A CSV version of this dataset is available at the following link:
https://rattle.togaware.com/weatherAUS.csv

The weatherAUS dataset is a dataframe containing over 140,000 daily observations from over 45 Australian weather stations. This dataset contains the following variables:

  • Date: The date of observation (a Date object).
  • Location: The common name of the location of the weather station.
  • MinTemp: The minimum temperature in degrees celsius.
  • MaxTemp: The maximum temperature in degrees celsius.
  • Rainfall: The amount of rainfall recorded for the day in mm.
  • Evaporation: The so-called class a pan evaporation (mm) in the 24 hours to 9 a.m.
  • Sunshine: The number of hours of bright sunshine in the day.
  • WindGustDir: The direction of the strongest wind gust in the 24 hours to midnight.
  • WindGustSpeed: The speed (km/h) of the strongest wind gust in the 24 hours to midnight.
  • Temp9am: Temperature (degrees C) at 9 a.m.
  • RelHumid9am: Relative humidity (percent) at 9 a.m.
  • Cloud9am: Fraction of the sky obscured by clouds at 9 a.m. This is measured in oktas, which are a unit of eighths. It records how many eighths of the sky are obscured by cloud. A zero measure indicates completely clear sky whilst an 8 indicates that it is completely overcast.
  • WindSpeed9am: Wind speed (km/hr) averaged over 10 minutes prior to 9 a.m. 6 weatherAUS.
  • Pressure9am: Atmospheric pressure (hpa) reduced to mean sea level at 9 a.m.
  • Temp3pm: Temperature (degrees C) at 3 p.m.
  • RelHumid3pm: Relative humidity (percent) at 3 p.m.
  • Cloud3pm: Fraction of sky obscured by cloud (in oktas: eighths) at 3 p.m.
  • WindSpeed3pm: Wind speed (km/hr) averaged over 10 minutes prior to 3 p.m.
  • Pressure3pm: Atmospheric pressure (hpa) reduced to mean sea level at 3 p.m.
  • ChangeTemp: Change in temperature.
  • ChangeTempDir: Direction of change in temperature.
  • ChangeTempMag: Magnitude of change in temperature.
  • ChangeWindDirect: Direction of wind change.
  • MaxWindPeriod: Period of maximum wind.
  • RainToday: Integer 1 if precipitation (mm) in the 24 hours to 9 a.m. exceeds 1 mm, and 0 otherwise.
  • TempRange: Difference between minimum and maximum temperatures (degrees C) in the 24 hours to 9 a.m.
  • PressureChange: Change in pressure.
  • RISK_MM: The amount of rain. A kind of measure of the risk.
  • RainTomorrow: The target variable. Will it rain tomorrow?

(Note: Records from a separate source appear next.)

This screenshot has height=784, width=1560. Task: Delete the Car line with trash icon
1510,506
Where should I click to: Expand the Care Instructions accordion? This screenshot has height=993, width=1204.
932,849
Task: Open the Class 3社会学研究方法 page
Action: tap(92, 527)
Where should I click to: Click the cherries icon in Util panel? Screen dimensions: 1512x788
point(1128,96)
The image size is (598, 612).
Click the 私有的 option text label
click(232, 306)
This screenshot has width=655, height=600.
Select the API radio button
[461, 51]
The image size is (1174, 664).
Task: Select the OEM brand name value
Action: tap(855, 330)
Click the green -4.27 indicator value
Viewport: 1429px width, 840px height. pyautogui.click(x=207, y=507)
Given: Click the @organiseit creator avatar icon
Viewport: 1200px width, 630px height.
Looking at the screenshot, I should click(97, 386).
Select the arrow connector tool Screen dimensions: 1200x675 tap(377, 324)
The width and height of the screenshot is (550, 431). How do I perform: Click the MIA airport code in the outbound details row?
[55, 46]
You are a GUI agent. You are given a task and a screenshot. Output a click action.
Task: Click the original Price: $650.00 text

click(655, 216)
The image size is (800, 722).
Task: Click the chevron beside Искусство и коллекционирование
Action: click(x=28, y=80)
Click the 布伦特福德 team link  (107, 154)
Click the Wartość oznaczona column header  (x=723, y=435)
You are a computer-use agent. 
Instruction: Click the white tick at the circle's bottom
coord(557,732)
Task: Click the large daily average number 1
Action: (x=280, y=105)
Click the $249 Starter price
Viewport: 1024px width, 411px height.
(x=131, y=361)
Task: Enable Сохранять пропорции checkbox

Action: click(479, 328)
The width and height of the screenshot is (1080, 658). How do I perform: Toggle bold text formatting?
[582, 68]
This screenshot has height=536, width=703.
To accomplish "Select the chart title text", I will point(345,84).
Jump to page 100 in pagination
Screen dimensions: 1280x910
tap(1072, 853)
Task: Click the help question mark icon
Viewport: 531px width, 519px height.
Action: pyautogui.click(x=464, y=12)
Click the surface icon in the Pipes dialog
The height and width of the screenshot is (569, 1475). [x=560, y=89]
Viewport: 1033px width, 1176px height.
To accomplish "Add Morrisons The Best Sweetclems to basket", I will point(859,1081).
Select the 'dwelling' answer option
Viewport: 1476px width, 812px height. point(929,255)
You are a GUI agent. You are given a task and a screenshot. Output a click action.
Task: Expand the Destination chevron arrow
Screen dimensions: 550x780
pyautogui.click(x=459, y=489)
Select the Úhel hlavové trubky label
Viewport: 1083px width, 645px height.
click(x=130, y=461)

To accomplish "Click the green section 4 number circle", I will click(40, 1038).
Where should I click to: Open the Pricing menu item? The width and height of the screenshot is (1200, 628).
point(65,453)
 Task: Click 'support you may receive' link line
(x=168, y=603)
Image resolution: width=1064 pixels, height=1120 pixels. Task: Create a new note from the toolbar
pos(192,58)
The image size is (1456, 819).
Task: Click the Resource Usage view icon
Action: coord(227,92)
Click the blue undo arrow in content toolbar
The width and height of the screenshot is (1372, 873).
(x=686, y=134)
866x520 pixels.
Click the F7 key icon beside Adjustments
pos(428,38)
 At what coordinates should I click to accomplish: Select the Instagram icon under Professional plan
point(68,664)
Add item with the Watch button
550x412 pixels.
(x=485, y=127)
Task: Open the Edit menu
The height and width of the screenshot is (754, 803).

In our case, we will use only two of the many variables contained in it:

  • Date: The date of observation (a Date object)
  • RelHumid9am: Relative humidity (percent) at 9 a.m

As said previously, the objective of this example is to forecast the humidity of a certain location as a function of the day. Here is the code that we will use in this example:

##########################################################
### Chapter 6 - Introduction to RNNs - using R ##########
########## Humidity forecasting with RNNs#################
##########################################################

library("rattle.data")

library("rnn")

data(weatherAUS)
View(weatherAUS)

#extract only 1 and 14 clumn and first 3040 rows (Albury location)
data=weatherAUS[1:3040,c(1,14)]
summary(data)

data_cleaned <- na.omit(data)
data_used=data_cleaned[1:3000]

x=data_cleaned[,1]
y=data_cleaned[,2]

head(x)
head(y)

X=matrix(x, nrow = 30)
Y=matrix(y, nrow = 30)

# Standardize in the interval 0 - 1
Yscaled = (Y - min(Y)) / (max(Y) - min(Y))
Y=t(Yscaled)

train=1:70
test=71:100

model <- trainr(Y = Y[train,],
X = Y[train,],
learningrate = 0.05,
hidden_dim = 16,
numepochs = 1000)

plot(colMeans(model$error),type='l',xlab='epoch',ylab='errors')

Yp <- predictr(model, Y[test,])

plot(as.vector(t(Y[test,])), col = 'red', type='l',
main = "Actual vs Predicted Humidity: testing set",
ylab = "Y,Yp")
lines(as.vector(t(Yp)), type = 'l', col = 'black')
legend("bottomright", c("Predicted", "Actual"),
col = c("red","black"),
lty = c(1,1), lwd = c(1,1))

############################################################

We begin analyzing the code line by line, explaining in detail all the features applied to capture the results:

library("rattle.data")
library("rnn")

The first two lines of the initial code are used to load the libraries needed to run the analysis.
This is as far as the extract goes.